It sounds like a rom-com is playing out in front of your eyes. It’s great that you want both of your friends to be happy, but also keep in the back of your mind that it may not in fact make them happy to be together. What works in their favor is that you can gather information from both sides so neither one is having to fully put themselves out there. Also know this could maybe backfire for you, but it sounds like you’re invested. For the time being, I’ll buy into the fact that maybe they belong together. It’s been probably close to a decade since they casually dated. A lot has changed, and I definitely think that’s long enough to where they are most likely not the same people they once were. Things that were not meshing before might not be an issue now.
Let’s look at things from her perspective. Eight years is a long time to be in a relationship. That is the length of many a Hollywood marriage. What gives me pause is when you said “isn’t even completely cut off”. Don’t send your other friend into this! For any fresh chances to be had, she has to be done with the ex. Her being on Match.com means nothing. After being with one person for so long, it is likely she is seeing what is out there. Maybe she wants to feel the validation of being wanted by someone new without actually proceeding forward with a date. Attention can be intoxicating. Is she looking for someone new, or is she looking not to be alone? Those are not the same thing.
I had a friend recently ask me if two months was long enough after breaking off a couple-month relationship before dating again. I have notoriously been a bad person to ask about this. I was in a multi-month relationship a few years back and within a week after it ended was back out dating. Guys get a bad rap for promptly moving on, but it’s in no way a gender thing. I immediately fell for new guy because he was giving me the attention I never received from the ex. He wasn’t flaky. He told me I was pretty. Sadly, he also turned out to be the younger brother of my ex’s high school best friend. Oops! I had no clue. This quickly put an end to whatever had been building over those few weeks. The thing that was awful was I really liked him, but it was just too soon. This created a painful double break-up effect, and it’s probably the only dating experience I look back on with some sadness. He was great. It was not the right time.
Maybe your guy friend is the right option for the girl, but the time just doesn’t sound like it’s matching up. I don’t think there is a right time for him to make a move. Her being completely out of the relationship would be an important thing to consider. The guys on Match.com are irrelevant. If the guy friend really has something to offer her relationship-wise, other people frankly don’t matter. If she ends up with a Match.com guy, then it wasn’t going to happen for your guy friend.

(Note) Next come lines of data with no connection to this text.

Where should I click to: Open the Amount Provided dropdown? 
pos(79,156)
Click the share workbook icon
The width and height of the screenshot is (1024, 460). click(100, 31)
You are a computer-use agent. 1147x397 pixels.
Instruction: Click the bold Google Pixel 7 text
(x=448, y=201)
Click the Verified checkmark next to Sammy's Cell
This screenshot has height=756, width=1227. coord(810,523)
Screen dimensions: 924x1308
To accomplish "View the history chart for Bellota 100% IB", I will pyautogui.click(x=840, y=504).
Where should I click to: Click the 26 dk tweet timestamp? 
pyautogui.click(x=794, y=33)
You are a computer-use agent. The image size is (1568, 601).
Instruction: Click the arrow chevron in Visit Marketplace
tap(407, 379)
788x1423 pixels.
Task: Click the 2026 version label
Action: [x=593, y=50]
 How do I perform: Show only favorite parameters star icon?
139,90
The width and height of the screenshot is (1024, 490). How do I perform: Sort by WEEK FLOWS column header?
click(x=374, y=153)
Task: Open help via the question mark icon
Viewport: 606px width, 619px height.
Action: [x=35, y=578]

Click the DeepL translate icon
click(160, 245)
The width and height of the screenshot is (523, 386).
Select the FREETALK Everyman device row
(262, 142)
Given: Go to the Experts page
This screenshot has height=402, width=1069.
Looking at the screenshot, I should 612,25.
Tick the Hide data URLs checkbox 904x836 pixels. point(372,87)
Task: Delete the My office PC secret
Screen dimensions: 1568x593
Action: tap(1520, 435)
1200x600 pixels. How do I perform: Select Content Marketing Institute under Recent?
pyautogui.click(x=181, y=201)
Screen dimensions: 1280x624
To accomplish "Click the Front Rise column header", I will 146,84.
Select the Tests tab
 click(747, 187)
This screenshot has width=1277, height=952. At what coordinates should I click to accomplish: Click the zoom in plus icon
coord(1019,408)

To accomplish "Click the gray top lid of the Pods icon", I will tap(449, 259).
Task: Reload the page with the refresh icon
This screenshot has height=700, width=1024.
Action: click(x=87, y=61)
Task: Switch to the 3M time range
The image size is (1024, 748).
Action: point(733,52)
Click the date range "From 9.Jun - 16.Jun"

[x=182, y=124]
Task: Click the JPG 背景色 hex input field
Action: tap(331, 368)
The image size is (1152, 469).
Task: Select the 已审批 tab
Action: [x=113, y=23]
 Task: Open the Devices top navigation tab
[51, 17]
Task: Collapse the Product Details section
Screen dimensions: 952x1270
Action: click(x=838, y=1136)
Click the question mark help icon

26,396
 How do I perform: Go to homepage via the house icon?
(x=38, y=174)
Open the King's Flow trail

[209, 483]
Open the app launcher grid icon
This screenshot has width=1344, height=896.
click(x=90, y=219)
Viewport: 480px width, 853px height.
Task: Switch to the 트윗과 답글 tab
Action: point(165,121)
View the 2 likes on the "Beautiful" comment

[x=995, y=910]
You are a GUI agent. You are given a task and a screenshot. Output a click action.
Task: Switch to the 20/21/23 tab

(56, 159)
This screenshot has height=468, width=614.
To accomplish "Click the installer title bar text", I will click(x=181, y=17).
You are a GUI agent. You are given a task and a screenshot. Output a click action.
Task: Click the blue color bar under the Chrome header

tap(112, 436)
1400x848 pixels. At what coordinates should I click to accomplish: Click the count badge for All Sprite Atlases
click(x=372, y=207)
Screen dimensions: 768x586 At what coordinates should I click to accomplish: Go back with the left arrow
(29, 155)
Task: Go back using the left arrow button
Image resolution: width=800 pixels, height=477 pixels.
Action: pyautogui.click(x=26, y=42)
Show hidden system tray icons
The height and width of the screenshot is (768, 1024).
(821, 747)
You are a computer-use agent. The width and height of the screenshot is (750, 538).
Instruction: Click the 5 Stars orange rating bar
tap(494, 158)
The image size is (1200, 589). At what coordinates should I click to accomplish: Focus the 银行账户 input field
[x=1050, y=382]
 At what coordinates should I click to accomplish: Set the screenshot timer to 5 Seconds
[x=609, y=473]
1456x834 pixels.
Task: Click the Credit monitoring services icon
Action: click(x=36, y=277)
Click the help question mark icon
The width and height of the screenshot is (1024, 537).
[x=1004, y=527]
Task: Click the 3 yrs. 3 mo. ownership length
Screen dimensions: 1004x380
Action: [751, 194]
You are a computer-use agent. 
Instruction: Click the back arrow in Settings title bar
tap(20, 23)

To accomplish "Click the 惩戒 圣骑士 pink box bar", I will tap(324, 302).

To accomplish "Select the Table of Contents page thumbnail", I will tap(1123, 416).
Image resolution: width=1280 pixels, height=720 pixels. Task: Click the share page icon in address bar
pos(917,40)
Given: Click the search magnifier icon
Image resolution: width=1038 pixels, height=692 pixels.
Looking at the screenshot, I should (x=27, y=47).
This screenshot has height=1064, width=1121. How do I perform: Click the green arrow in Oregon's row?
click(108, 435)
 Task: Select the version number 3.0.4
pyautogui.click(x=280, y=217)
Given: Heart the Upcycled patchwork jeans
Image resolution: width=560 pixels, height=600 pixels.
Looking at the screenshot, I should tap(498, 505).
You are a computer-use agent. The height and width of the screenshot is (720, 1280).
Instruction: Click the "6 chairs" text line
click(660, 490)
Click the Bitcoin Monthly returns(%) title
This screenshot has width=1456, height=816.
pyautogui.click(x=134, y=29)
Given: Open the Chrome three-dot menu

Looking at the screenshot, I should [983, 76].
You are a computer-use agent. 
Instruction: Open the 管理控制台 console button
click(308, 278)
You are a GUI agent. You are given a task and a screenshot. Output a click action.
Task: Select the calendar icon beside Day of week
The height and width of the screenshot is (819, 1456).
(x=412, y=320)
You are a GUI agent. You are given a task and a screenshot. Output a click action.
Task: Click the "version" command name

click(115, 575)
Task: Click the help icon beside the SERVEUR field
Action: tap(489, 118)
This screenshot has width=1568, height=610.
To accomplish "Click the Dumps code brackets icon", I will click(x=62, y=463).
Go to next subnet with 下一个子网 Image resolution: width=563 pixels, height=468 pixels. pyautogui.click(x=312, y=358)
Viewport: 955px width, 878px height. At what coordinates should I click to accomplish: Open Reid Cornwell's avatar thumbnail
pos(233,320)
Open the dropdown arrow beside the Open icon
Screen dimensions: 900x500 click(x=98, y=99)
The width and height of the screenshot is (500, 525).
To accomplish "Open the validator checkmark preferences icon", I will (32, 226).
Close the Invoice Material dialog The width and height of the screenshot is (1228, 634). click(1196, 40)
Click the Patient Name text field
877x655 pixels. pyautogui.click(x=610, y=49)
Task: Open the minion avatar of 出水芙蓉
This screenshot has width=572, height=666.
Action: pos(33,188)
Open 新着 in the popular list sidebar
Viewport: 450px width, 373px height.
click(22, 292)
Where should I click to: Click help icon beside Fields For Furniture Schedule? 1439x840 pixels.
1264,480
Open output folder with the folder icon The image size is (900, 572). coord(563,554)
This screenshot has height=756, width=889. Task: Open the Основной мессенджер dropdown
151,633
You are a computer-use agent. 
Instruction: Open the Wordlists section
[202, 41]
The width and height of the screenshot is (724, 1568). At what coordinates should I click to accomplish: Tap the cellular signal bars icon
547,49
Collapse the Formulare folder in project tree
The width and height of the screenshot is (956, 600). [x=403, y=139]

However, your guy friend does have something to prove. It sounds like he might have been an asshat in his youth. It happens. He needs to show that he is a mensch (that’s basically a good dude for all you non-Yiddish speakers) now. Based on their history, she has no real reason to believe that he would be worth her time. You need to get them interacting. Get them both at social gatherings. Football party at your place? Just so happen to have two extra concert tickets available in the group that was going to hear a band play? Yes, it’s a little sneaky but it at least gives them a chance to get to know each other as grown-ups. Maybe your guy friend is still into the idea of your other friend from how he remembers her eight plus years ago. This gives them a chance to get to know the current versions of each other in a lower pressure situation. So I give you permission to meddle a little, but allow them to figure out how they feel about each other now. If there’s attraction between the two of them when they reconnect, it will unfold naturally as it should.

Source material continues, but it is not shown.